INPUT MATERIAL: Begin
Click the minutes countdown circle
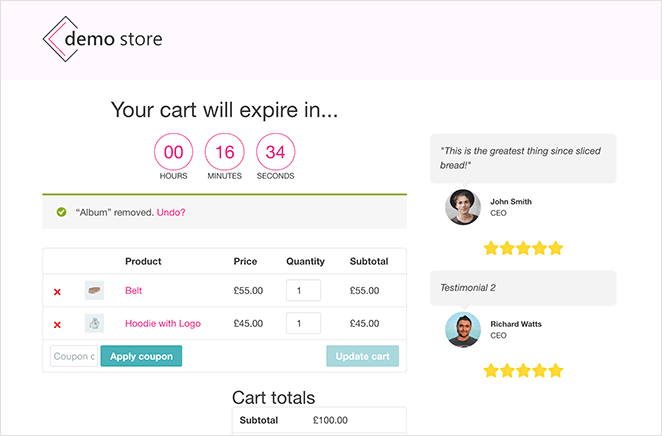Screen dimensions: 662x436 [x=225, y=152]
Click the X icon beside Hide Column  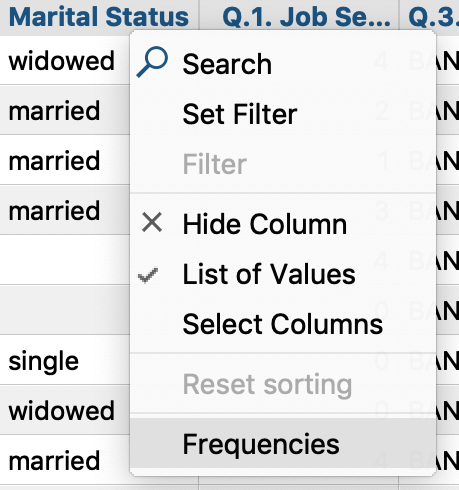coord(152,222)
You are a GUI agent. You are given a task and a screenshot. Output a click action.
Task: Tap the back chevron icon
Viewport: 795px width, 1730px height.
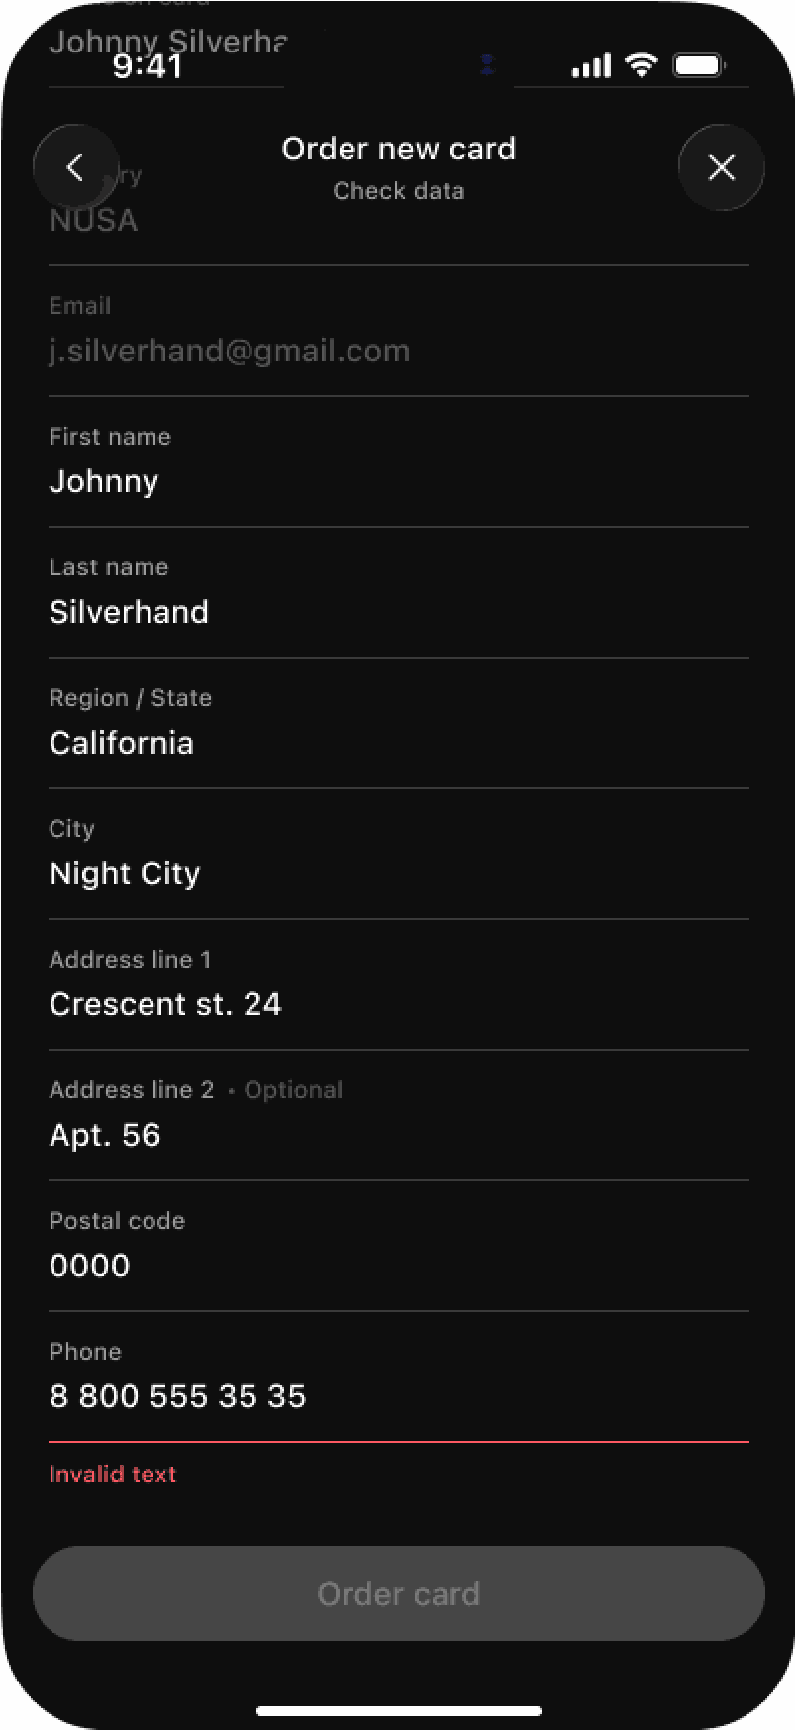pyautogui.click(x=75, y=167)
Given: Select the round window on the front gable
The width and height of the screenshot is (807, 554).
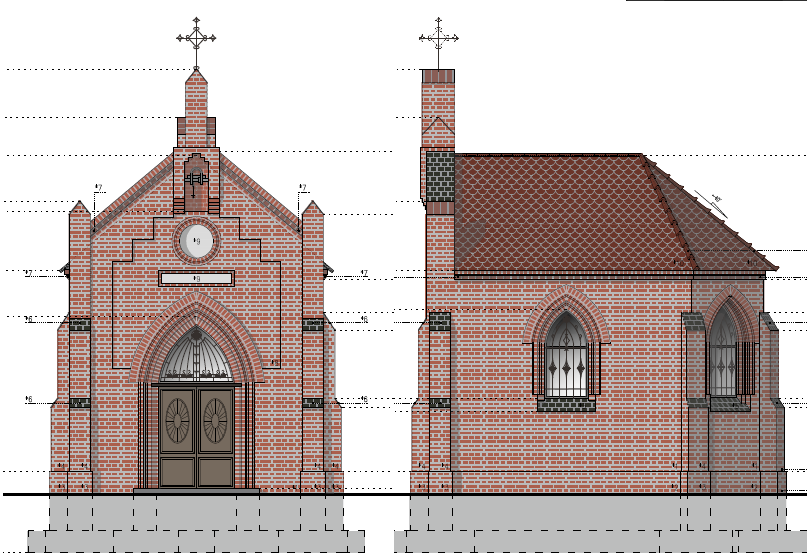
INPUT MATERIAL: End
● **WHAT TO DO**
Retype precisely, and only, the lines from the one holding "Task: Tap the back chevron icon" through the final line of the data above, with the pictures omitted.

● **RESULT OF THIS TASK**
Task: Tap the back chevron icon
Viewport: 795px width, 1730px height.
pyautogui.click(x=75, y=167)
Given: Select the round window on the front gable
The width and height of the screenshot is (807, 554).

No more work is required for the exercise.